The Olympic flame flew first class Saturday to Northern Ireland

for a five-day tour that includes a visit to the Republic of

Ireland capital, Dublin, and features heightened security to ensure

that Irish Republican Army factions don’t spoil the

celebrations.

The Protestant and Catholic leaders of Northern Ireland’s unity

government welcomed Olympic officials as the flame landed at

Belfast City Airport. The flame spent its first two weeks on

British soil traveling through England and Wales, then much of

Saturday on the Isle of Man midway between Britain and Ireland.

Olympic officials had to receive special permission to carry a

live fire on board an aircraft. The symbolic spirit of the London

Games was kept in four lanterns secured into two front-row seats on

the British Airways chartered flight, watched over by a

firefighter.

Paul Deighton, chief executive of the London Organizing

Committee of the Olympic Games, carried one of the lanterns to

First Minister Peter Robinson, the British Protestant who leads the

Northern Ireland government, and his Irish Catholic colleague,

Deputy Minister Martin McGuinness. Their 5-year-old coalition is

the centerpiece of a successful peace process still facing

occasional assaults from IRA die-hards in several small groups.

Both leaders said they expected the Olympic tour to shine a

spotlight on how far Northern Ireland has come since the major

rival paramilitary groups – most notably McGuinness’ own

Provisional IRA – ceased fire in the mid-1990s, greatly reducing

the bloodshed over this British territory.

”We are privileged to welcome the flame to Northern Ireland and

to witness its journey … past many of our iconic landmarks,

creating what promises to be a once-in-a-lifetime spectacle for all

to see,” Robinson said.

But the torch’s ambitious itinerary through every corner of

Northern Ireland, and its arrival during United Kingdom-wide

celebrations marking Queen Elizabeth II’s 60th anniversary on the

throne, also pose a particular security headache for police working

to keep IRA die-hards at bay.

Underscoring the threat, a suspected IRA activist tossed a

grenade at a police unit Saturday in Northern Ireland’s

second-largest city, Londonderry, where the Olympic cavalcade will

spend parts of Monday and Tuesday. The police, who were searching a

property at the time, weren’t injured but their vehicle suffered

heavy shrapnel damage.

In Belfast a police deputy commander, Assistant Chief Constable

Alistair Finlay, said the Northern Ireland public would see heavy

deployments of officers both along the Olympic torch routes and at

events associated with the queen’s Diamond Jubilee events. He told

a press conference at police headquarters that IRA splinter groups

”will take any opportunity to cause disruption.”

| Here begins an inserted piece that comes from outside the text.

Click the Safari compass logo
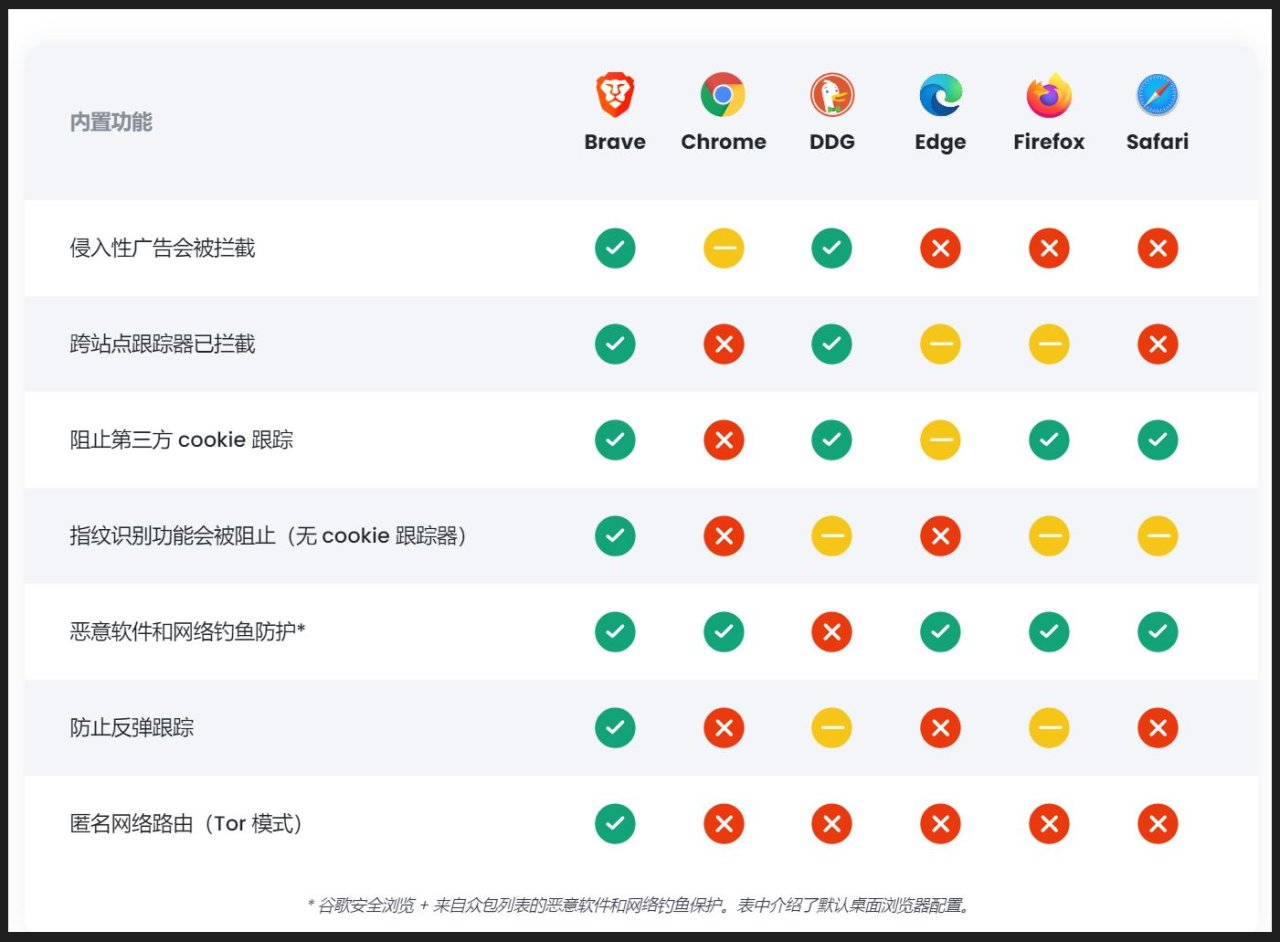 (1158, 95)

He said people might find roads blocked, and other unexpected

security delays, to ensure that the IRA factions’ opportunities to

plant bombs or hoax devices near Olympic routes were minimized.

”We are taking these steps to keep communities and their officers

safe. We would not do this if it was not absolutely necessary to

protect life,” Finlay said.

But he said the deployment of so many police officers also would

present the anti-British militants plenty of opportunities to

attack their ”principal target,” police officers themselves.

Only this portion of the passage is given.